Young graduate in wheelchair with his dad




Taking notes


Tips for Parents about Education

All students applying to traditional degree programs are held to the same academic standards and procedures. While more and more colleges are accommodating students with disabilities, they are not covered by IDEA, therefore, students with disabilities are not "entitled" to the services and support they get in high school. Instead, they must demonstrate that they are eligible for certain services and support. While a student with disabilities still has certain rights, as outlined by the Americans with Disabilities Act (ADA) and the Rehabilitation Act of 1973, there are limits to what colleges are required to provide and adjust. However, programs do exist to help students with disabilities get accommodations and services to assist them to succeed in higher education.

Some services such as transportation from home to school and assistance with using the restroom or eating lunch are not required to be provided by colleges and universities under the ADA or Section 504. These services may be essential for your child to attend college. You many need to talk with Disabled Student Services and other students who have the same needs about creative solutions to meet these needs.

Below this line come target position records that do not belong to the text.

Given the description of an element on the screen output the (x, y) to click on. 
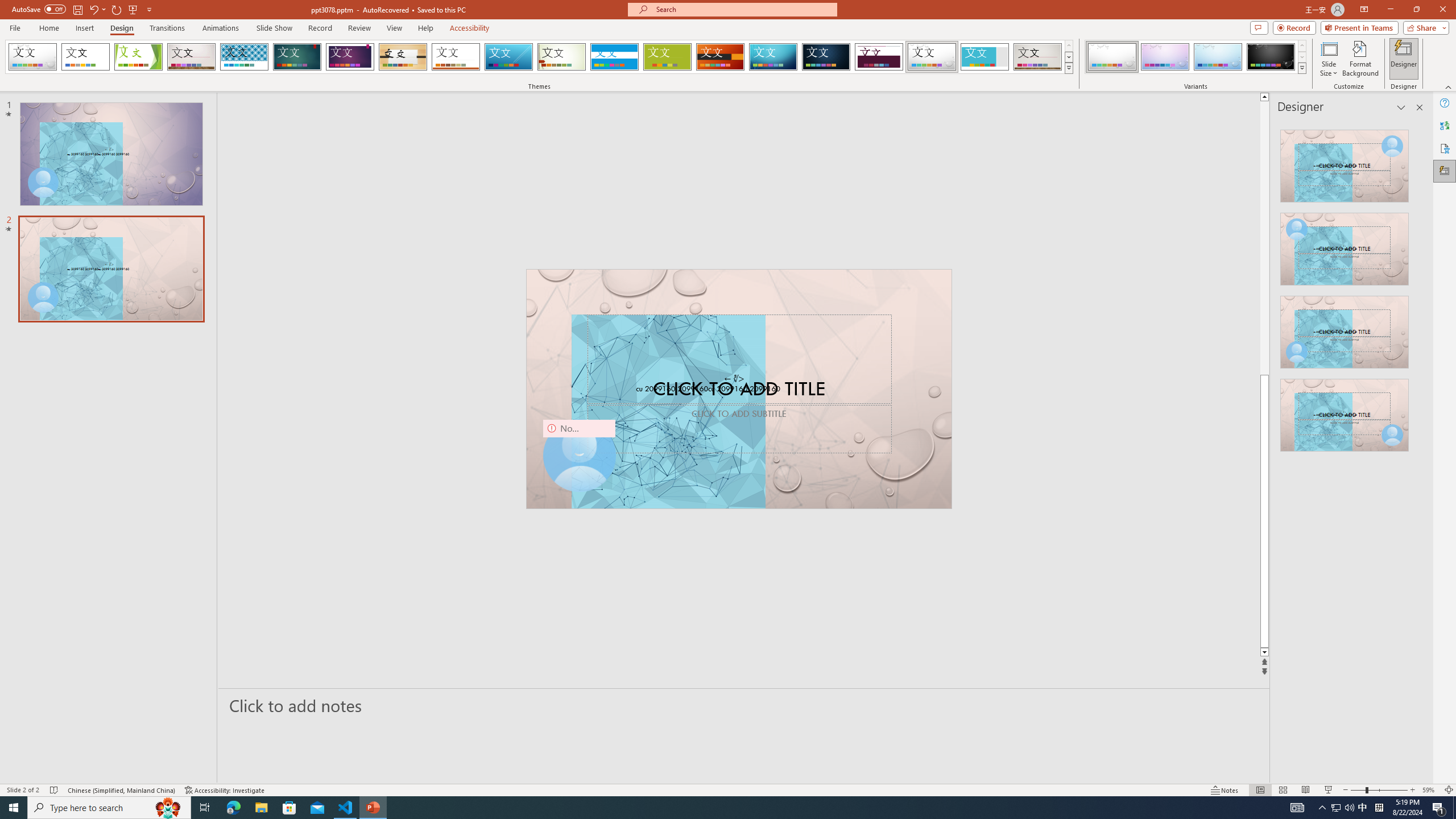
Format Background (1360, 58)
Droplet (931, 56)
Frame (984, 56)
Banded (614, 56)
Given the description of an element on the screen output the (x, y) to click on. 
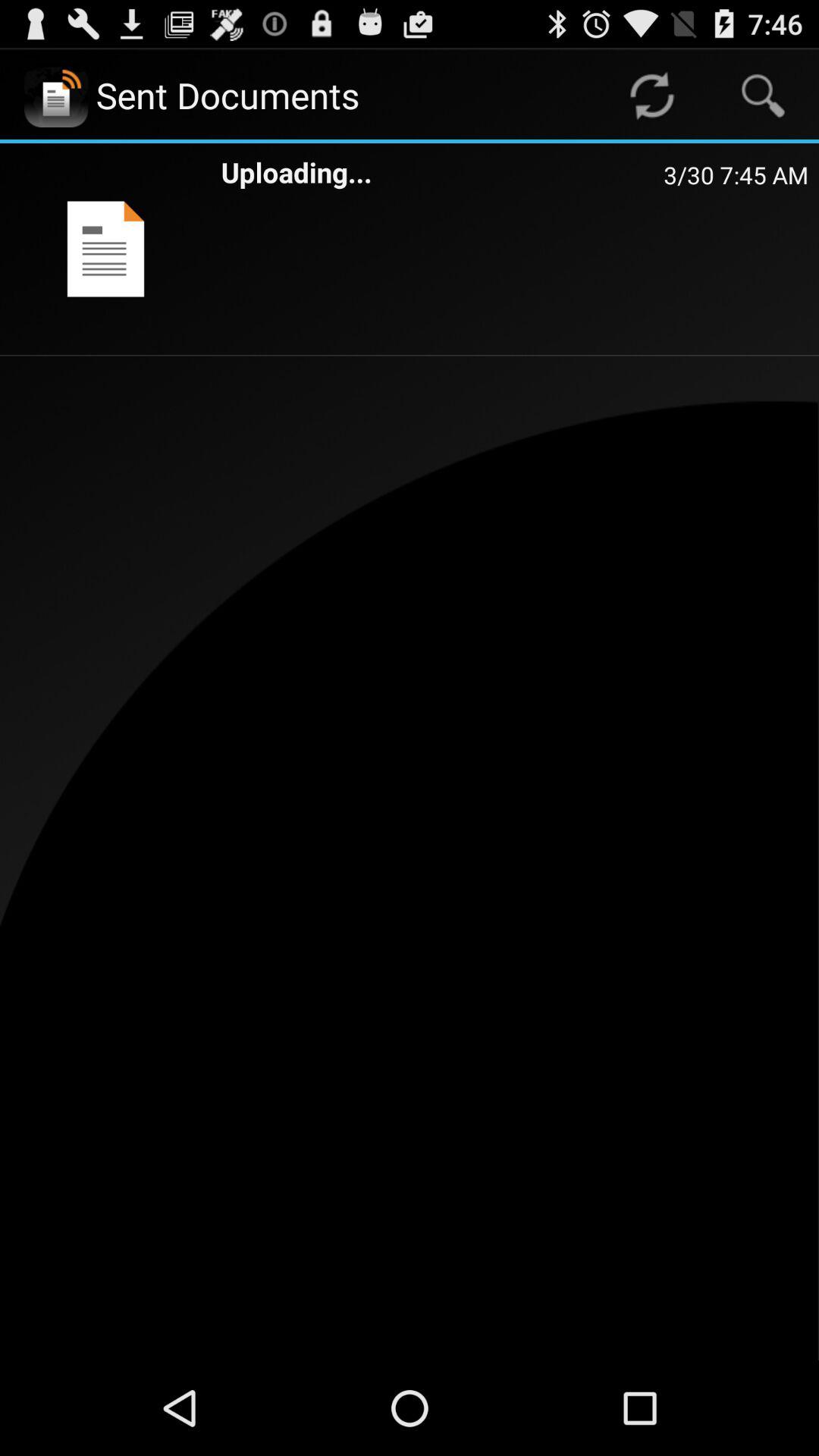
open uploading... (442, 172)
Given the description of an element on the screen output the (x, y) to click on. 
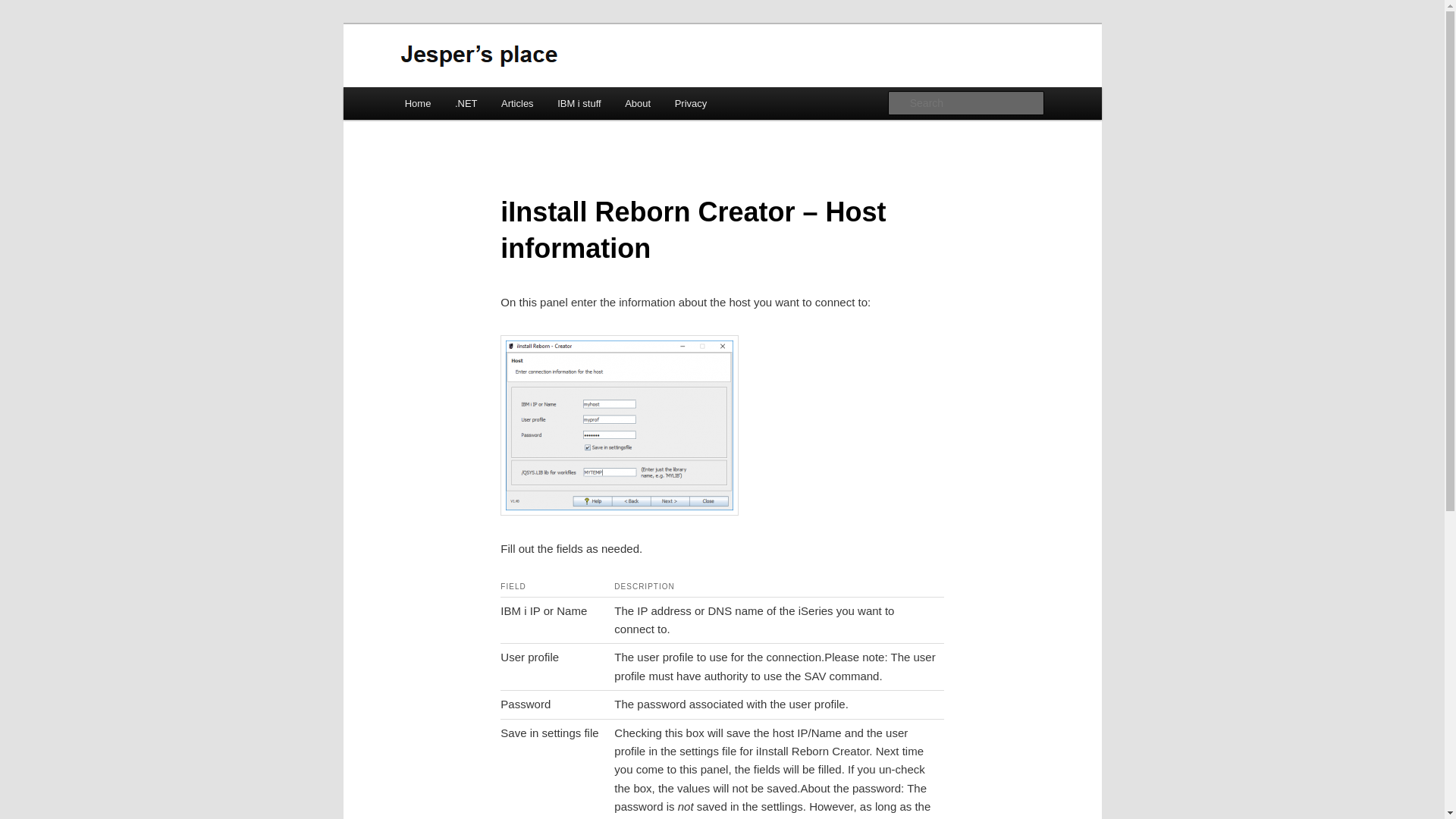
Articles (516, 102)
Search (24, 8)
Home (417, 102)
IBM i stuff (578, 102)
Jesper's place (478, 78)
Privacy (690, 102)
About (637, 102)
.NET (465, 102)
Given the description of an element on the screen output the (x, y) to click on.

Visit for information on finding the right post-secondary institute.

How to help your child prepare.

There are many steps parents can take to actively participate in their child's transition planning. For example:

  • First and foremost, foster independence and encourage your child to become involved in his/her IEP planning.
  • Talk about college, how it's different from high school and what will be expected.
  • Visit a college to help your child get "a feel" for the environment.
  • Encourage your child to take a college class while still in high school.